** EXERCISE **
Please copy out word for word the part of the items below that opens with the line containing "You are a computer-use agent. This" and closes with the last of the items, including both ends.

** SOURCE DATA **
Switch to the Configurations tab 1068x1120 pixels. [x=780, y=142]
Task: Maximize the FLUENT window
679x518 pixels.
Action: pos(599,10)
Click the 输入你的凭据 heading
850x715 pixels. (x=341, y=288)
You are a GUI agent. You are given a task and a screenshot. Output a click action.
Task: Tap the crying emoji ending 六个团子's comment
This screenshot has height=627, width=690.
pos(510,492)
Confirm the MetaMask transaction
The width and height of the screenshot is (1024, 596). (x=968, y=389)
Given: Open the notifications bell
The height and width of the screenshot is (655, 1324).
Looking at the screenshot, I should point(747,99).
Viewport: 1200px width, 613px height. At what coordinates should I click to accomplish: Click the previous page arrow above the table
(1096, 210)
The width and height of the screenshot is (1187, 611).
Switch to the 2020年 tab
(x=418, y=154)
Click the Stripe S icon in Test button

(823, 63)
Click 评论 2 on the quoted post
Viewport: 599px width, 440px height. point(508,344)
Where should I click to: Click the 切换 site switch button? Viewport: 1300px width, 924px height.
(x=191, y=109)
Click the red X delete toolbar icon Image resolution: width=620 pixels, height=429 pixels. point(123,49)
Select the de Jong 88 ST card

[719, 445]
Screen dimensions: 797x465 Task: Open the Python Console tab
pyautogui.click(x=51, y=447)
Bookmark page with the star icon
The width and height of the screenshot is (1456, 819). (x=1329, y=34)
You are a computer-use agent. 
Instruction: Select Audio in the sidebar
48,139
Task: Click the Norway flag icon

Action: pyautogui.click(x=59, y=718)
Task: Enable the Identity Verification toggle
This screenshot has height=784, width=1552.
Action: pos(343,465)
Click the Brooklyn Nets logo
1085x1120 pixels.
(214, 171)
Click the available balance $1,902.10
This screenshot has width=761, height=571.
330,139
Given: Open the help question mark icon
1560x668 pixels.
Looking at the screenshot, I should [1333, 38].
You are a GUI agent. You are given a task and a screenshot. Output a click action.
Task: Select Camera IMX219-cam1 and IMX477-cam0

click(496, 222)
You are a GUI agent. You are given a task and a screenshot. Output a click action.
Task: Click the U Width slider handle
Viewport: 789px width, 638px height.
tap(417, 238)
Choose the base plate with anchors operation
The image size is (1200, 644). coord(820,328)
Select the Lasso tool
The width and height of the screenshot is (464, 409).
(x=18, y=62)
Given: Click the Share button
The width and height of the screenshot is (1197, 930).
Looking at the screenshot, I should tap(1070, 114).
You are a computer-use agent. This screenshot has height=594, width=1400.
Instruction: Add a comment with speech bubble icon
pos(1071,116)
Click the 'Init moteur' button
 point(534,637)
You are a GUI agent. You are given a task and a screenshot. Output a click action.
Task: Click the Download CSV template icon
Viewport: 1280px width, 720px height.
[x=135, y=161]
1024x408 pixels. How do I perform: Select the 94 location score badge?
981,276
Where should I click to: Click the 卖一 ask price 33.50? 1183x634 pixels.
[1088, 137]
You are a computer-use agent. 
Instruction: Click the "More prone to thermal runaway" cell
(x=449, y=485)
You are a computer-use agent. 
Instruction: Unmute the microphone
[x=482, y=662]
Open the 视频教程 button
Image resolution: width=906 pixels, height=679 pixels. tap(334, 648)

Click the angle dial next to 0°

** THE RESPONSE **
You are a computer-use agent. This screenshot has height=594, width=1400.
Instruction: Add a comment with speech bubble icon
pos(1071,116)
Click the 'Init moteur' button
 point(534,637)
You are a GUI agent. You are given a task and a screenshot. Output a click action.
Task: Click the Download CSV template icon
Viewport: 1280px width, 720px height.
[x=135, y=161]
1024x408 pixels. How do I perform: Select the 94 location score badge?
981,276
Where should I click to: Click the 卖一 ask price 33.50? 1183x634 pixels.
[1088, 137]
You are a computer-use agent. 
Instruction: Click the "More prone to thermal runaway" cell
(x=449, y=485)
You are a computer-use agent. 
Instruction: Unmute the microphone
[x=482, y=662]
Open the 视频教程 button
Image resolution: width=906 pixels, height=679 pixels. tap(334, 648)

Click the angle dial next to 0°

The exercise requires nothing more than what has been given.